And that's when it hit me. I couldn't think of the stuff. The stuff that had me marching angrily down there in the first place. I had been dreaming. Bugger. Retreat. Retreat.
I was thinking about this whilst at work this morning. Thinking that I'd been sleepwalking, which is fortunately fairly unusual for me, and also thinking that LK could have been a little nicer to me thank you very much. He didn't rush to my aid, worriedly saying 'you're dreaming love, here come back to bed and don't fret', he didn't even seem mildly amused. In fact he seemed quite irritated by my sleepwalking interrupting his telly-watching. Well ex-c-use me!

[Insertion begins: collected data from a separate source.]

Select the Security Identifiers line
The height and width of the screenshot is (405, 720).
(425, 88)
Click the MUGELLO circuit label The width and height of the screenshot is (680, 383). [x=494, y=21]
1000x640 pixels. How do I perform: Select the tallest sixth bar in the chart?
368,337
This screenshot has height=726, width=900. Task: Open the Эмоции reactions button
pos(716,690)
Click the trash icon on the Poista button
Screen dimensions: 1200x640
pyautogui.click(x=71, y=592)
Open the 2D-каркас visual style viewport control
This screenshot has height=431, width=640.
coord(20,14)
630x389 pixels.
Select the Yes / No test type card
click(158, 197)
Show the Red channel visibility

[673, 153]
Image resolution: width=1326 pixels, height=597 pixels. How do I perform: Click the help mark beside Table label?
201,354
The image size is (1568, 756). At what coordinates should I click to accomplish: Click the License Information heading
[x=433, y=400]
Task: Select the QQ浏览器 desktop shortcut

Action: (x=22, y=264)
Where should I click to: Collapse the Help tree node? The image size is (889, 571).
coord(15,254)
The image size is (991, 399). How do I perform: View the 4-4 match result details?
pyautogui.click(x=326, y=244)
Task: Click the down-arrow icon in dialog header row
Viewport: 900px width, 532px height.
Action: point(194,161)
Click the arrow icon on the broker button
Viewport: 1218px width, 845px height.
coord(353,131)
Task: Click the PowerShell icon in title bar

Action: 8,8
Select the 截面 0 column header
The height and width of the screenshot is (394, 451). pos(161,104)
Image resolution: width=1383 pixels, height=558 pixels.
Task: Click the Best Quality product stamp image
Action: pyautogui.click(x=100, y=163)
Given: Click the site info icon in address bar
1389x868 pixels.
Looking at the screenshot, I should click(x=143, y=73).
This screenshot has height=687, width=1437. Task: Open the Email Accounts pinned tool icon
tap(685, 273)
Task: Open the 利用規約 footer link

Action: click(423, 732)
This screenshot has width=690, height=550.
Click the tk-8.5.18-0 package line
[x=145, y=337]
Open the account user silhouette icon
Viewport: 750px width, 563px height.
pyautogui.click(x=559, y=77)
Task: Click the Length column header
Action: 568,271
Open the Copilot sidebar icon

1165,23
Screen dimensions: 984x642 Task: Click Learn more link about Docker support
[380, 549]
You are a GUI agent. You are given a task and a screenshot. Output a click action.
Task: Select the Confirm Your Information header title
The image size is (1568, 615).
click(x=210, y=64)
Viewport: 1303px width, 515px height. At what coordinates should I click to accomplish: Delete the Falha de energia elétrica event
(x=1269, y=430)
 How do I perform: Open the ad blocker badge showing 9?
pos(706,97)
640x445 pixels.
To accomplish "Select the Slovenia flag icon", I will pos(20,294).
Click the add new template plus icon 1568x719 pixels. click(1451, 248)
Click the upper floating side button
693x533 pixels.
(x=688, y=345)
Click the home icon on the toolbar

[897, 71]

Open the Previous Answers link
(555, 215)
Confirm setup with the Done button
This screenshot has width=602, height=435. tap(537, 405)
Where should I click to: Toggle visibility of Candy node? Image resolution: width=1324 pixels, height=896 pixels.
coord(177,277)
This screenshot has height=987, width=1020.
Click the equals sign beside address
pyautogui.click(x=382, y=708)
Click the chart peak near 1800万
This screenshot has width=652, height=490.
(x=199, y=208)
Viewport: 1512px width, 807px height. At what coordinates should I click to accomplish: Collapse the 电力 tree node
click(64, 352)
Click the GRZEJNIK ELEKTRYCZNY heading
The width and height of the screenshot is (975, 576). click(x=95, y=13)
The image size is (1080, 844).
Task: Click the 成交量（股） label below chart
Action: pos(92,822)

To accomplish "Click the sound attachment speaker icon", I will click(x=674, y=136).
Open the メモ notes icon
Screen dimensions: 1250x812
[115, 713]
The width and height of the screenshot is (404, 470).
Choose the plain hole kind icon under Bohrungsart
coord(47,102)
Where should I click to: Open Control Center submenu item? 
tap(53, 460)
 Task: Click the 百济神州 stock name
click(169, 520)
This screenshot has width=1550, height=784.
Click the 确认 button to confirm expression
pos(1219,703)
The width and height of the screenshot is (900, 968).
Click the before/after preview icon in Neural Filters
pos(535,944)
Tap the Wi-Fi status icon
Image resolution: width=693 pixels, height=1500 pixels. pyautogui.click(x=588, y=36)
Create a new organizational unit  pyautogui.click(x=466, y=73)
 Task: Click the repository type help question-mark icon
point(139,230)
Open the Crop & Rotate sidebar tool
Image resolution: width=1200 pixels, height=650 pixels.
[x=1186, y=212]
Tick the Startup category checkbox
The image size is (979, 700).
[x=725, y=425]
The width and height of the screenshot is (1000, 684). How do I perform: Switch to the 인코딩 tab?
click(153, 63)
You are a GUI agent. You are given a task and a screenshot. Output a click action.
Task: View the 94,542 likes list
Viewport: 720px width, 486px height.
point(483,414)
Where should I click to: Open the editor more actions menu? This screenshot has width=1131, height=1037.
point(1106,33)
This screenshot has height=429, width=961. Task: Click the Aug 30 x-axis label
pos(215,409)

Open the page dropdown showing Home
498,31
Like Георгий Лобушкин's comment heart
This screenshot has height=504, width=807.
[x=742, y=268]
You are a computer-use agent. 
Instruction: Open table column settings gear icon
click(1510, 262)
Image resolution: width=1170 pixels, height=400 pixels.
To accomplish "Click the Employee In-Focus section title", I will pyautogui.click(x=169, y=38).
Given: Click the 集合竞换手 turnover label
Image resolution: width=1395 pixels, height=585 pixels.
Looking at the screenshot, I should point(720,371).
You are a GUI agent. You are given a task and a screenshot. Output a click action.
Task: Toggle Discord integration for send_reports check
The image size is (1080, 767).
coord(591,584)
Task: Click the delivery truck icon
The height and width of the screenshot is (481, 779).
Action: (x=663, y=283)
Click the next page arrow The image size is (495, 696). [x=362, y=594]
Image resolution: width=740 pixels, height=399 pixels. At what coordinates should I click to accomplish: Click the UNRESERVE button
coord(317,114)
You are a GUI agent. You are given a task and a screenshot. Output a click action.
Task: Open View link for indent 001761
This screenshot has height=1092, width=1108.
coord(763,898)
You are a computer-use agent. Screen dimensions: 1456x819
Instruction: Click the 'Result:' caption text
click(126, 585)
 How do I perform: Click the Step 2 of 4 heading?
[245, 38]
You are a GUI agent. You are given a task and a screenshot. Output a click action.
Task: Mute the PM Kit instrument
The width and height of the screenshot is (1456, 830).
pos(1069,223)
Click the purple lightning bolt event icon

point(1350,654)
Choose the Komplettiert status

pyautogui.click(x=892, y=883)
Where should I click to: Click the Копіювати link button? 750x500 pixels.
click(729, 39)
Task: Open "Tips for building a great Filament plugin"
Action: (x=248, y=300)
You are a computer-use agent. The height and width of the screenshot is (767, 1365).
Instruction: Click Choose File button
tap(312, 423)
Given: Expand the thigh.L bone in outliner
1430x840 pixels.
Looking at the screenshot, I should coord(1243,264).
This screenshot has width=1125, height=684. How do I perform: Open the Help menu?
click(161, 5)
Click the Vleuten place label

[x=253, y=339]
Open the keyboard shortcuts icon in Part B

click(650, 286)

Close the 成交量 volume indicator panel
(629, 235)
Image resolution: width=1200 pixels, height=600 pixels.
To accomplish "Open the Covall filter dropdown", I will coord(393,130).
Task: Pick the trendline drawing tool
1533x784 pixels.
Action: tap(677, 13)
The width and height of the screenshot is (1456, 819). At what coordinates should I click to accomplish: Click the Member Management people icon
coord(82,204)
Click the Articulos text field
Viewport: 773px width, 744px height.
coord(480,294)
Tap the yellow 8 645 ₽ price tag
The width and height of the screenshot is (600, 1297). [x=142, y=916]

Then a little later it also occurred to me how it must have felt to him, to finally be getting a bit of peace and quiet from his household of women, only to be told off by an incomprehensible somnambulist for a complete load of bollocks. Nice! I'm even mean to him when I'm asleep. Subconsciously I know he did it, whatever it is, and really does it matter? He's to blame!
+++++++++++++++++++++++++++++++++++++++++++++++++++++++++++
Funny story about sprinklers for all of you reading this who won't have to wait until November for the first sniff of rain; when my Mum and Dad first stayed with us in California they were convinced it rained for ten minutes at 2am on the dot every morning. No joke.
Wednesday, April 11, 2007
Squatters!
Actually this post should be called 'why I need a better camera', but guess who I found staring back at me from my bathroom window?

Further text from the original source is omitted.